● PROBLEM SET
1 > According to the passage on real estate joint ventures, who is responsible for managing the venture's assets and carrying out the agreed-upon business plan?
2 > Pick up the passage on real estate joint ventures after its final sentence and keep writing.

Joint-venture structures, while common, are rising in popularity among real estate investors as an attractive route into new markets and sectors, as well as a way for existing owners, developers and operators to diversify risk, create new relationships and retain assets under management.
Joint-venture structures were primarily used for new developments and acquisitions but are now routinely employed for asset and portfolio recapitalizations.
While there are many kinds of joint ventures, one of the most common involves a general partner and one or more limited partners. The general partner is typically the operator, developer or manager of the venture while the limited partner is, most often, a relatively passive capital source. The general partner is responsible for managing the assets of the venture and executing the agreed-upon business plan.
While the limited partner(s) provide most of the required equity capital, most general partners provide a meaningful amount of co-investment capital alongside the limited partner(s), allowing for an alignment of interests among all parties. The general partner is compensated via fees (acquisition, asset management, development management, etc.) and a disproportionate share of the profits for successfully executing the venture’s business plan.

[Collected data]
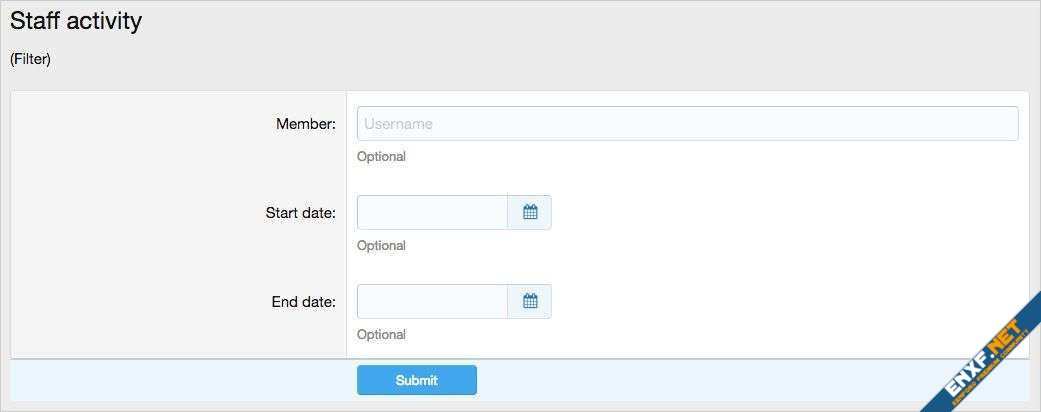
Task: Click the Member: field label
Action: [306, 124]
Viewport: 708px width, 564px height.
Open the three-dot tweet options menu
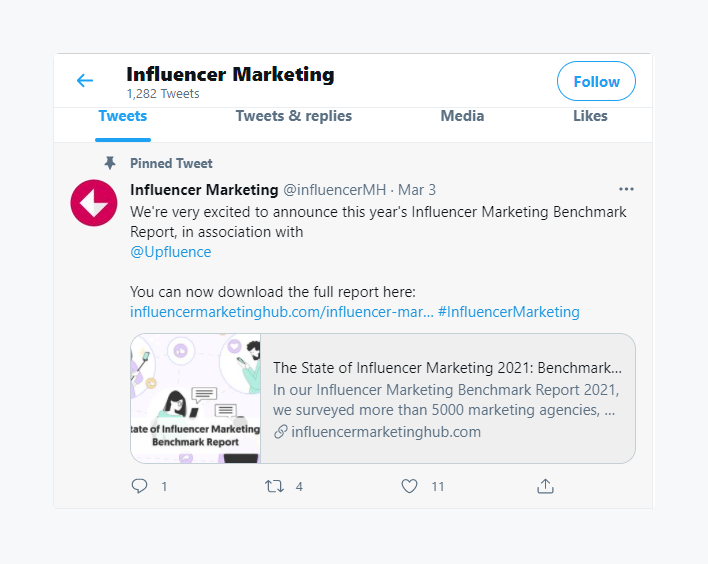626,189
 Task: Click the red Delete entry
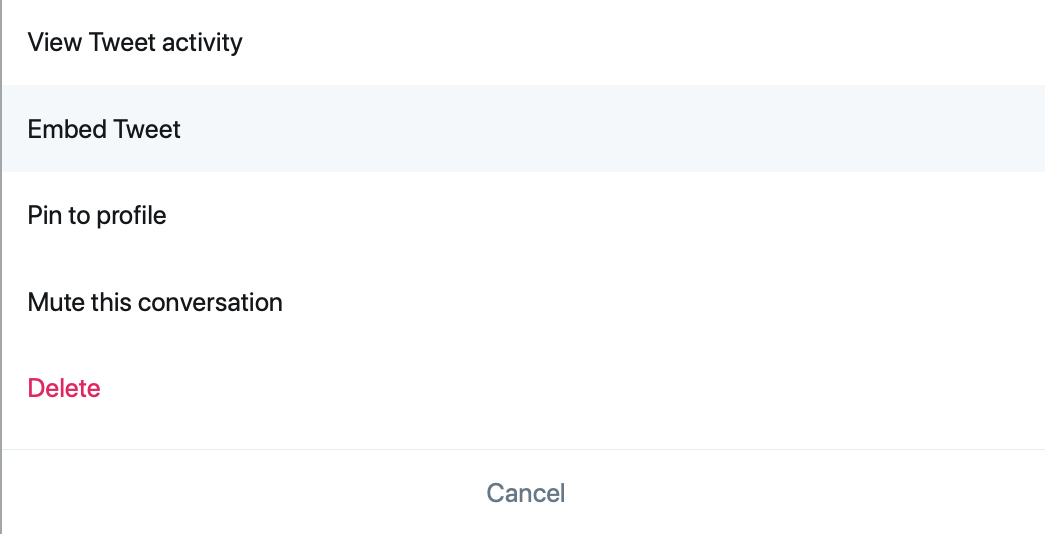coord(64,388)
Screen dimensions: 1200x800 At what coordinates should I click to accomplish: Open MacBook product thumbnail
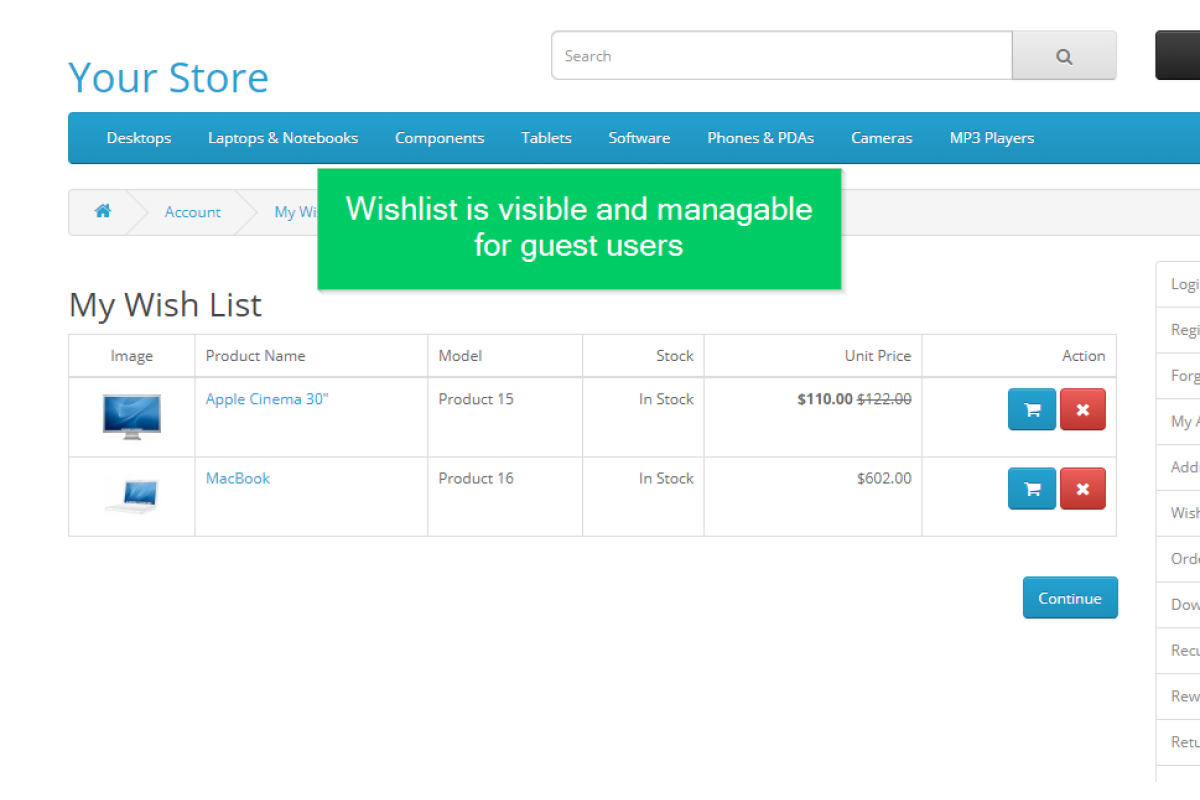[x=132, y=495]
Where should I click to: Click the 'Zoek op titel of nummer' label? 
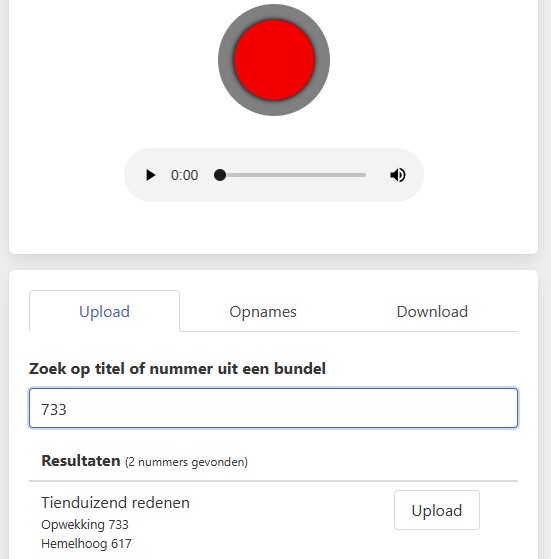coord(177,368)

● ANSWERS FOR THE TASKS
1 > The general partner.

2 >
Joint-venture agreements are most commonly structured as limited liability companies or limited partnerships. Details of the venture agreement include a focus on the business plan goals and objectives, financial commitments, how profits will be split, management responsibilities, ownership rights and exit mechanism. Financial investment structures can range from a 50/50 venture all the way to 90/10 or 95/5 in terms of co-investment and ownership interest.
Virtually every type of capital source including pensions funds, endowments, sovereign wealth funds, insurance companies and family offices, to list a few, are active investors as limited partners in joint ventures. Overseas investors, in particular, stand to benefit in multiple ways by investing in the U.S. with partners via joint ventures.
For example, sovereign wealth funds and certain qualified pension funds that are subject to Internal Revenue Service Rule 892 enjoy significant tax savings when making U.S. real estate investments via minority ownership positions in joint-venture partnerships. (According to a November 2011 tax alert from law firm Akin Gump, Rule 892 “exempts from U.S. income taxation certain investment income from stocks, bonds and other securities derived by a foreign government, where a ‘foreign government’ is defined as an integral part of a foreign sovereign, or a Controlled Entity.”)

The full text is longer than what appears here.